El ultimátum del Embajador norteamericano indicaba que la ofensiva se centraría en funcionarios actuales y ex funcionarios, principalmente del partido en el poder (Morena), incluyendo miembros del gabinete, Senadores, Diputados y al menos cinco o seis gobernadores, imputándoles nexos con el crimen organizado. Pues, aclaró el Embajador, la corrupción gubernamental frena la inversión y la estabilidad financiera.

La respuesta de la presidenta Claudia Sheinbaum fue en dos sentidos: discurso y acción.
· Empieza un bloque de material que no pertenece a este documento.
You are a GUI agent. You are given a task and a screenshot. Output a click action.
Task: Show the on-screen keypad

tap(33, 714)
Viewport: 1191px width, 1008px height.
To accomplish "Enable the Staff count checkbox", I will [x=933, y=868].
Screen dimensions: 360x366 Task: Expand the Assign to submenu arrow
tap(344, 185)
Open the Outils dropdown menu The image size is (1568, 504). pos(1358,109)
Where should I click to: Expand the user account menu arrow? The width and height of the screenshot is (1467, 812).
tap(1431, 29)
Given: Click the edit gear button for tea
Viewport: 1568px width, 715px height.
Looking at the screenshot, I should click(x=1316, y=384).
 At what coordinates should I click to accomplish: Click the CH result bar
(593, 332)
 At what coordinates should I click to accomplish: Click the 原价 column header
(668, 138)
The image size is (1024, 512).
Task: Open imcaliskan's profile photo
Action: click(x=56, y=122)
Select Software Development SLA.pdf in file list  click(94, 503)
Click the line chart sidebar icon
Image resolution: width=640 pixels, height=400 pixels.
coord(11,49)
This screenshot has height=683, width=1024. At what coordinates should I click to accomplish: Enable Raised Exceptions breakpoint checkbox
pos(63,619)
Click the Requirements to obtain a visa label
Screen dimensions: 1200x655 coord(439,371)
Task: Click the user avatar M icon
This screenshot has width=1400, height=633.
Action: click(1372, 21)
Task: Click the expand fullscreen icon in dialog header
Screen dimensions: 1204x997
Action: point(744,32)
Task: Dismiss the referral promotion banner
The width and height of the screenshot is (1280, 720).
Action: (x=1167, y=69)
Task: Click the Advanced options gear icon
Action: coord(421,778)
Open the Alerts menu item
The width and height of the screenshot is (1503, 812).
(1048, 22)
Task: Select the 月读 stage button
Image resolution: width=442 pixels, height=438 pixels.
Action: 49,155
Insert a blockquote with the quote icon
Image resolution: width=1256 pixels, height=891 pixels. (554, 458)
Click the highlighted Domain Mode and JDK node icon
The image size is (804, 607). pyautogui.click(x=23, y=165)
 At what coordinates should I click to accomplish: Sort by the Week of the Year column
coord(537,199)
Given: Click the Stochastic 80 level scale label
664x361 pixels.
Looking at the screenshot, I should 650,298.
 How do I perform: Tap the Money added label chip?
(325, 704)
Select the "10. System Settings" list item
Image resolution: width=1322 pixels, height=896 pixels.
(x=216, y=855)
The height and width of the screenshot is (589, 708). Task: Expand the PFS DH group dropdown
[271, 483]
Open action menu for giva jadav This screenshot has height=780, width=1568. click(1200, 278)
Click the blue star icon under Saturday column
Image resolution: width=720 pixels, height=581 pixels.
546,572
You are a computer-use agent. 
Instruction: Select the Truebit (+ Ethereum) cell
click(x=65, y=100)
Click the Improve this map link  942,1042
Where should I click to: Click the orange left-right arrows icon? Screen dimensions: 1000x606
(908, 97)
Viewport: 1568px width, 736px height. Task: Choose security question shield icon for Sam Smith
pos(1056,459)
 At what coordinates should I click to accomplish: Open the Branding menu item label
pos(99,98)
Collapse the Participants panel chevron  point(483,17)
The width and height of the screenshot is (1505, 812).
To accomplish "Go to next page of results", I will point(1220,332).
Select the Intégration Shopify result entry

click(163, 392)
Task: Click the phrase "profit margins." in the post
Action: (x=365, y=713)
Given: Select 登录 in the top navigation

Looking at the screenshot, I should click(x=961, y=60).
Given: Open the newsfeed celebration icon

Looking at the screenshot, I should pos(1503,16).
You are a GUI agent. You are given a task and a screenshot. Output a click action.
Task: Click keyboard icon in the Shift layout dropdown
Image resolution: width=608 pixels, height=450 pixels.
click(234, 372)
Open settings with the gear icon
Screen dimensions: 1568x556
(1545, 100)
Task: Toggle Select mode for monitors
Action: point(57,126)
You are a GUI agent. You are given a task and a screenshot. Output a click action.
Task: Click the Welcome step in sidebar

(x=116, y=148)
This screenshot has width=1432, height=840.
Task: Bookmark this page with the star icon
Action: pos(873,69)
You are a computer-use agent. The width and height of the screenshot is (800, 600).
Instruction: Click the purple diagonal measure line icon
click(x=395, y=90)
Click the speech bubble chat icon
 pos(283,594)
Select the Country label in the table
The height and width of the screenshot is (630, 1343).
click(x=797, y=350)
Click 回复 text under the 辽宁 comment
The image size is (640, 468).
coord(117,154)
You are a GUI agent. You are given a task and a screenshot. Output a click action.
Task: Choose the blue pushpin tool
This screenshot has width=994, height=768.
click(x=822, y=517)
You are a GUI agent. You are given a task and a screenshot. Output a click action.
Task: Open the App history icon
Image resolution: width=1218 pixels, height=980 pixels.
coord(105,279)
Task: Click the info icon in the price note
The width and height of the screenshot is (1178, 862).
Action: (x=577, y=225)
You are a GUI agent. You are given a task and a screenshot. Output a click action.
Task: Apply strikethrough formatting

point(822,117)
Con retórica afirmó que su gobierno combate la corrupción y no encubriría a nadie, exigiendo al gobierno norteamericano presentara evidencias claras de sus acusaciones.

La argumentación demagógica de la presidenta se hizo acompañar de un aparatoso espectáculo mediático, con la obligada aprehensión (bajo la coacción de Trump) de otro capo mexicano: el michoacano Audias “N”, conocido con el mote de “El Jardinero”, individuo de alto rango en una de las organizaciones delictivas de mayor predominio en el país, a quien se atribuía ser uno de los sucesores de Nemesio Oseguera Cervantes, en el mando de la poderosa agrupación criminal.

Ese intento de simular combatir a las organizaciones criminales no convenció a la Casa Blanca (cuyo Embajador fue, o es, miembro de la CIA, en el área de inteligencia), pero la reacción norteamericana sí fue convincente para los mexicanos, y doña Claudia a estas alturas ya debe saber que los gringos cumplen lo que prometen.

La detención del capo nativo de Huetamo pasó a segundo plano, opacada por un verdadero escándalo internacional -que a nadie en nuestro país sorprendió-, aunque sí ha preocupado a los vividores del régimen, particularmente a los dependientes económicos de los políticos, funcionarios y ex mandatarios, que podrían estar en la lista del gobierno de los Estados Unidos de Norteamérica como colaboradores y facilitadores de las operaciones de organizaciones consideradas terroristas.

Dicho directorio de la corrupción y vergüenza patria, desde un inicio ha estado encabezado por el gobernador de Sinaloa, Rubén Rocha Moya; Marina del Pilar Ávila Olmeda, gobernador de Baja California; Adán Augusto López, Senador de la República; Alfonso Durazo, ex gobernador de Sonora; Américo Villareal, gobernador de Tamaulipas; María Elena Ermelinda Lezama, gobernadora de Quintana Roo; Andrés Manuel López Beltrán, hijo de AMLO (presuntamente amigo de los “chapitos”; Ricardo Monreal Ávila, diputado federal; Gerardo Fernández Noroña, diputado federal; Arturo Ávila, diputado federal y Alfredo Ramírez Bedolla, gobernador de Michoacán.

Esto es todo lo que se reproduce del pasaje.